From fire for food to nuclear plants for power,
human beings have used heat for tens of thousands of years. However, we still
do not know how to control or manipulate heat to create desired and on-demand current
flow, just like what we do for electrons. That is because, heat is carried by a
broad spectrum of vibrational modes, which are bundles of energy that have no
mass or charge and therefore cannot be controlled by an electromagnetic field.
If functional thermal components analogous to electronic diodes and switches
can be designed or discovered, it will have a profound impact on thermal
engineering and energy utilization.
Zhiting Tian turned to polymers for the
answer, a kind of material that is new to this research field. Because of
their low-cost, light-weight, pliable, and
chemical stable properties, polymers play essential and ubiquitous roles in everyday
life. But in terms of thermal properties, they are generally considered thermal insulators with limited thermal applications.
Tian challenged this conventional thinking
and found out that polymers can be turned into tunable thermal materials.
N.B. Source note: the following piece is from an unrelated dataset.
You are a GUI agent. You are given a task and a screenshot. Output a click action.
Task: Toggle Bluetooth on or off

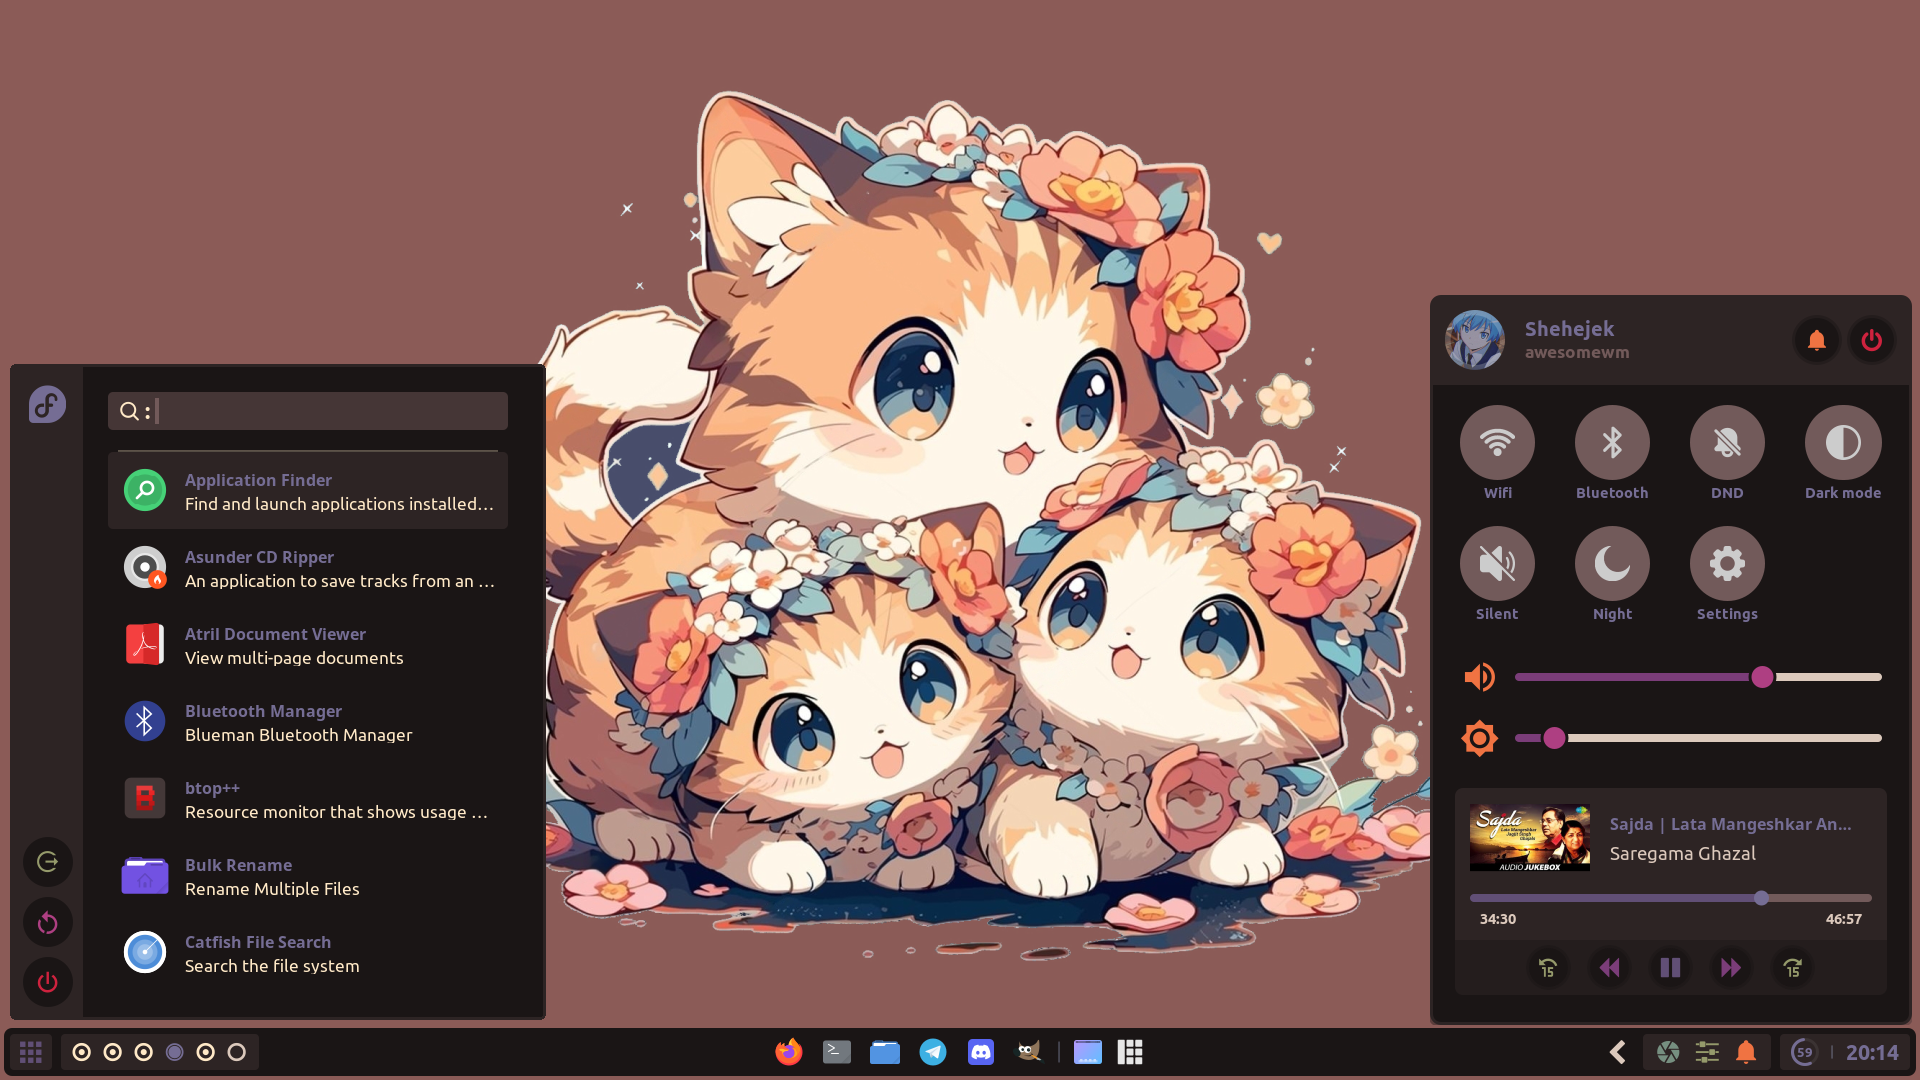point(1612,443)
Polymers are complex, posing significant challenges on the fundamental
understanding of their properties; meanwhile, the structural complexity also
offers new opportunities, as there are more tuning knobs to achieve
otherwise-unattainable thermal properties in inorganic solids. Tian discovered
two intriguing phenomena in polymers: thermal rectification in asymmetric
polymers and thermal switching in thermoresponsive polymers, which could lead
to organic thermal diodes and switches for functional thermal devices and
efficient thermal management. For the thermal diodes, Tian discovered an
unusual thermal rectification effect in an asymmetric polymer molecule, a fundamentally
new and promising effect that allows for significantly high thermal
rectification. For the thermal switches, she demonstrated fast thermal
switching using higher-order phase transition for the first time. Rectifiers
and switches are the basic building blocks of functional thermal devices. Her
research has great potential to fundamentally transform dynamic space
insulation and building envelopes, switchable thermal storage, smart textiles,
and thermal computing.
When asked about the future of thermal
energy, Tian said: “Maybe one day, we can use heat carriers for communication. Both
electrons and photons are already used for this purpose, then why not phonons?”